Au cours d’une rencontre avec des prêtres diocésains, l’un d’eux racontait que, dans sa paroisse, une femme ne s’autorisait pas à communier parce qu’elle avait épousé un homme divorcé ! Un jour, elle vient lui demander, à la sacristie, de célébrer une messe pour l’anniversaire de la mort de son fils. Au cours de la conversation, le prêtre lui dit que l’amour qu’elle avait porté à son mari et à leurs enfants la libérerait de tout interdiction de communier. Dans sa sagesse, cette femme, connaissant bien l’intention de son curé lui dit, comme pour le consoler : »Ne vous en faites pas, quand ma voisine reviens de communier, sans qu’elle s’en aperçoive, je touche le bord de son manteau et cela me suffit. »
À mon avis, les paroles de cette femme illustre très bien le passage de l’Évangile de Jean que nous venons d’entendre.
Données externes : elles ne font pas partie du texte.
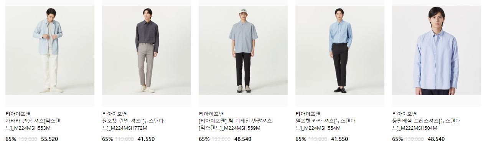
Task: Select 티아이포맨 brand above the 등판배색 드레스셔츠
Action: 404,114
Elle vivait dans le Christ, elle demeurait en Lui. Être privée de l’Eucharistie ne l’empêchait pas de communier à la vie du Christ, à son amour. Elle était un sarment greffé sur la vigne.
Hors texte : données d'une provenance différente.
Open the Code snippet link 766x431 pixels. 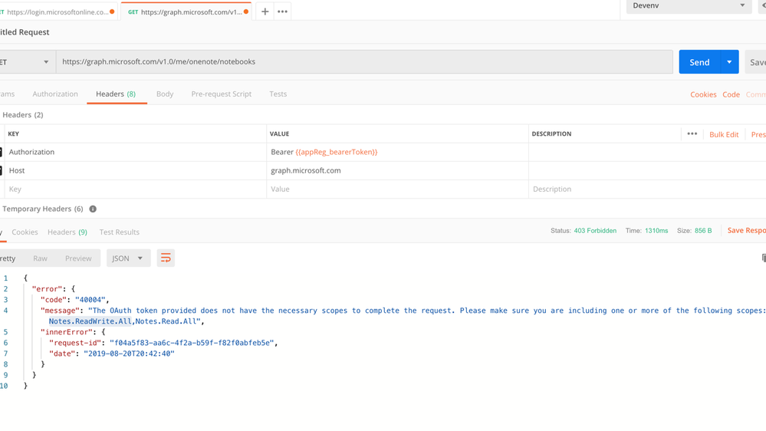tap(731, 94)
Dans ce passage de Jean, le mot « demeurer » revient huit fois et cinq fois celui de « porter du fruit ». Cette insistance du Christ a son importance, elle éclaire ce que nous devons être et ce que nous devons faire. Et Jésus nous dit : « Si vous voulez être mes disciples, rappelez-vous que sans moi, vous ne pouvez rien faire ».